I started this blog in hopes to relieve some of my pain and suffering while living with the ups and downs of living with a meth addict. Unfortunately, it didn’t help. I couldn’t back down on anything today. I just couldn’t take it. He kept threatening to leave, but he didn’t.
Then we were trying to talk things out. I thought he was moving closer to talk to me so I move closer to him. However, he says the phantom vibrations are back and thst was why he moved toward me but then I suddenly had to move…
I’m not even sure how it escalated so quickly. Wait, yes I do. I told him he needed to see a doctor. That’s when he flipped his lid. I tried to explain that if you’re hallucinating this much, you need to see a doctor. He then throws up that I “have a dozen vibrators under the bed”… (I think there’s 5 or 6… most of which we bought together – except the vibrating panties controlled by the man that we’d looked at so I bought them as a surprise. Not that any of that matters).

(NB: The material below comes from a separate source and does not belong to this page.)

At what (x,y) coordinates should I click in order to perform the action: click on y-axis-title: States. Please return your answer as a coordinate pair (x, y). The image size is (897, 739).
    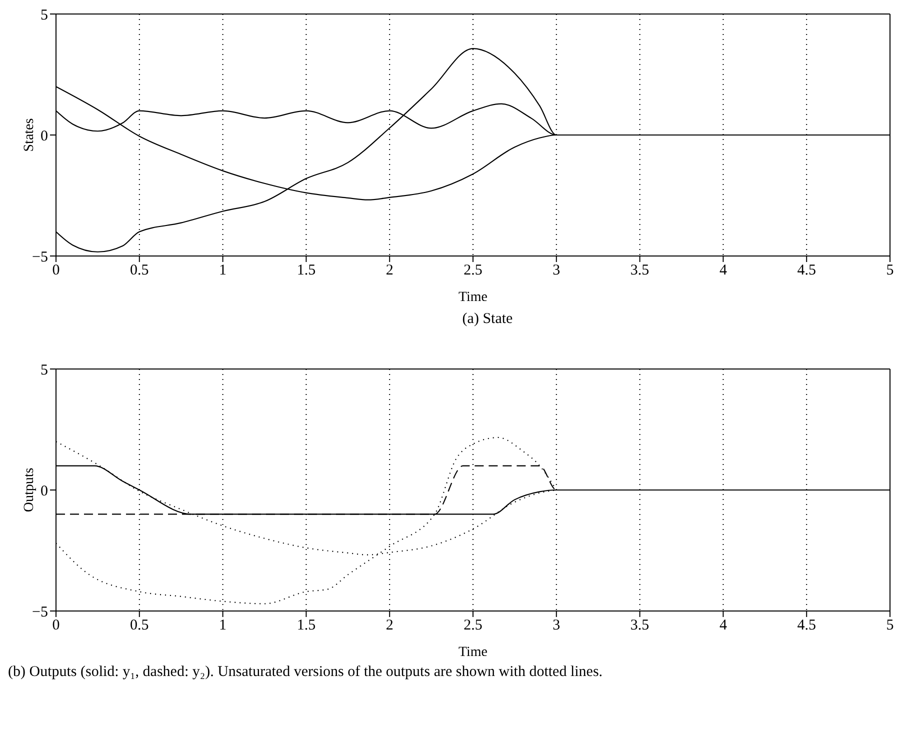
    Looking at the image, I should click on (30, 135).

My kids were in the next room and all I could think was “OMG, he just said that where my kids could hear him” so I told him to get out. I don’t know they actually heard anything. I’m not sure they even knew we were fighting this time. I guess it was just the straw that broke the camel’s back.
See, he already had a small bag packed from all the threats to leave he’d made earlier today. I could have backed down. I could have told him that was just mad and wanted him to stay. But I didn’t. Even though I hoped he would would not walk out that door, I didn’t do anything or say anything… I did nothing to stop him.
I’ve cried so much that I can’t breathe. And all of these f****** tears won’t quit falling! I keep watching out the window at every car that passes but none of them are him.